WHAT YOU SHOULD DO => Print each of the rows below verbatim, keeping every line in its original order.

MATERIAL FOR THE TASK =>

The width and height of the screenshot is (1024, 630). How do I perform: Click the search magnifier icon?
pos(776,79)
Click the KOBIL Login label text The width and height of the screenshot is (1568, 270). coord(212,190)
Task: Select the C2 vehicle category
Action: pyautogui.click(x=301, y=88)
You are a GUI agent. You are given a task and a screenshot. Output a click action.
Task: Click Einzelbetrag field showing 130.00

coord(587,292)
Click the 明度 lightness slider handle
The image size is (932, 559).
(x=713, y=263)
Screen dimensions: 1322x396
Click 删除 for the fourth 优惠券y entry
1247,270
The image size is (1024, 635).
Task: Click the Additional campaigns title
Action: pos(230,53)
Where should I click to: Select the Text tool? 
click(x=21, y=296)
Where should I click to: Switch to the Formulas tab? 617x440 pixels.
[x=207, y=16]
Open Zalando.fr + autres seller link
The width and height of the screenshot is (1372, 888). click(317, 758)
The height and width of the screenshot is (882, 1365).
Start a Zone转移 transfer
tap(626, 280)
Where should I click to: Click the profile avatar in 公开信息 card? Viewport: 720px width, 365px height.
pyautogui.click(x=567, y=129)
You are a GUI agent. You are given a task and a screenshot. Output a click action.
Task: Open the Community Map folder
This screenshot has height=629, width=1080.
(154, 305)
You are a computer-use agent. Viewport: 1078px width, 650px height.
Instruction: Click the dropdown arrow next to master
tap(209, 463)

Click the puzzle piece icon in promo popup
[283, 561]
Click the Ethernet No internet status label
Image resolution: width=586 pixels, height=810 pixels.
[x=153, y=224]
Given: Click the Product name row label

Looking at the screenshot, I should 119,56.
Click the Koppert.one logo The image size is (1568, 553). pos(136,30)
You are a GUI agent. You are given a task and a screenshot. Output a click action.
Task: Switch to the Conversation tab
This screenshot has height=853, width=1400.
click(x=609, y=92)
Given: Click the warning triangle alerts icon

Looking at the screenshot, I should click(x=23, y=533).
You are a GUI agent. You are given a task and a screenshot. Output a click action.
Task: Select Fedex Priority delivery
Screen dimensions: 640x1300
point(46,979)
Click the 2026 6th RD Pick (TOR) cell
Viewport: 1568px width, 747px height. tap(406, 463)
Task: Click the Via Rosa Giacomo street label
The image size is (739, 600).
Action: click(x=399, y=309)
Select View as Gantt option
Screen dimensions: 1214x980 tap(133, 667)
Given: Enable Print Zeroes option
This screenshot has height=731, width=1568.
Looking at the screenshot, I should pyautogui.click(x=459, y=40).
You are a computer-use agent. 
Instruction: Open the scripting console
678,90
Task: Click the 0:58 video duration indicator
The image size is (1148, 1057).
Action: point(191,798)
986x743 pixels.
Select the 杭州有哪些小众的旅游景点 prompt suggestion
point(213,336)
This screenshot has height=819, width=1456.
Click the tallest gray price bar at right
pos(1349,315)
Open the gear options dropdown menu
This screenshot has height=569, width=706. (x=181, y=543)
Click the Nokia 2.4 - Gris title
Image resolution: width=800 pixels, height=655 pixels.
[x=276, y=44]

EXERCISE RESPONSE =>
The width and height of the screenshot is (1024, 630). How do I perform: Click the search magnifier icon?
pos(776,79)
Click the KOBIL Login label text The width and height of the screenshot is (1568, 270). coord(212,190)
Task: Select the C2 vehicle category
Action: pyautogui.click(x=301, y=88)
You are a GUI agent. You are given a task and a screenshot. Output a click action.
Task: Click Einzelbetrag field showing 130.00

coord(587,292)
Click the 明度 lightness slider handle
The image size is (932, 559).
(x=713, y=263)
Screen dimensions: 1322x396
Click 删除 for the fourth 优惠券y entry
1247,270
The image size is (1024, 635).
Task: Click the Additional campaigns title
Action: pos(230,53)
Where should I click to: Select the Text tool? 
click(x=21, y=296)
Where should I click to: Switch to the Formulas tab? 617x440 pixels.
[x=207, y=16]
Open Zalando.fr + autres seller link
The width and height of the screenshot is (1372, 888). click(317, 758)
The height and width of the screenshot is (882, 1365).
Start a Zone转移 transfer
tap(626, 280)
Where should I click to: Click the profile avatar in 公开信息 card? Viewport: 720px width, 365px height.
pyautogui.click(x=567, y=129)
You are a GUI agent. You are given a task and a screenshot. Output a click action.
Task: Open the Community Map folder
This screenshot has height=629, width=1080.
(154, 305)
You are a computer-use agent. Viewport: 1078px width, 650px height.
Instruction: Click the dropdown arrow next to master
tap(209, 463)

Click the puzzle piece icon in promo popup
[283, 561]
Click the Ethernet No internet status label
Image resolution: width=586 pixels, height=810 pixels.
[x=153, y=224]
Given: Click the Product name row label

Looking at the screenshot, I should 119,56.
Click the Koppert.one logo The image size is (1568, 553). pos(136,30)
You are a GUI agent. You are given a task and a screenshot. Output a click action.
Task: Switch to the Conversation tab
This screenshot has height=853, width=1400.
click(x=609, y=92)
Given: Click the warning triangle alerts icon

Looking at the screenshot, I should click(x=23, y=533).
You are a GUI agent. You are given a task and a screenshot. Output a click action.
Task: Select Fedex Priority delivery
Screen dimensions: 640x1300
point(46,979)
Click the 2026 6th RD Pick (TOR) cell
Viewport: 1568px width, 747px height. tap(406, 463)
Task: Click the Via Rosa Giacomo street label
The image size is (739, 600).
Action: click(x=399, y=309)
Select View as Gantt option
Screen dimensions: 1214x980 tap(133, 667)
Given: Enable Print Zeroes option
This screenshot has height=731, width=1568.
Looking at the screenshot, I should pyautogui.click(x=459, y=40).
You are a computer-use agent. 
Instruction: Open the scripting console
678,90
Task: Click the 0:58 video duration indicator
The image size is (1148, 1057).
Action: point(191,798)
986x743 pixels.
Select the 杭州有哪些小众的旅游景点 prompt suggestion
point(213,336)
This screenshot has height=819, width=1456.
Click the tallest gray price bar at right
pos(1349,315)
Open the gear options dropdown menu
This screenshot has height=569, width=706. (x=181, y=543)
Click the Nokia 2.4 - Gris title
Image resolution: width=800 pixels, height=655 pixels.
[x=276, y=44]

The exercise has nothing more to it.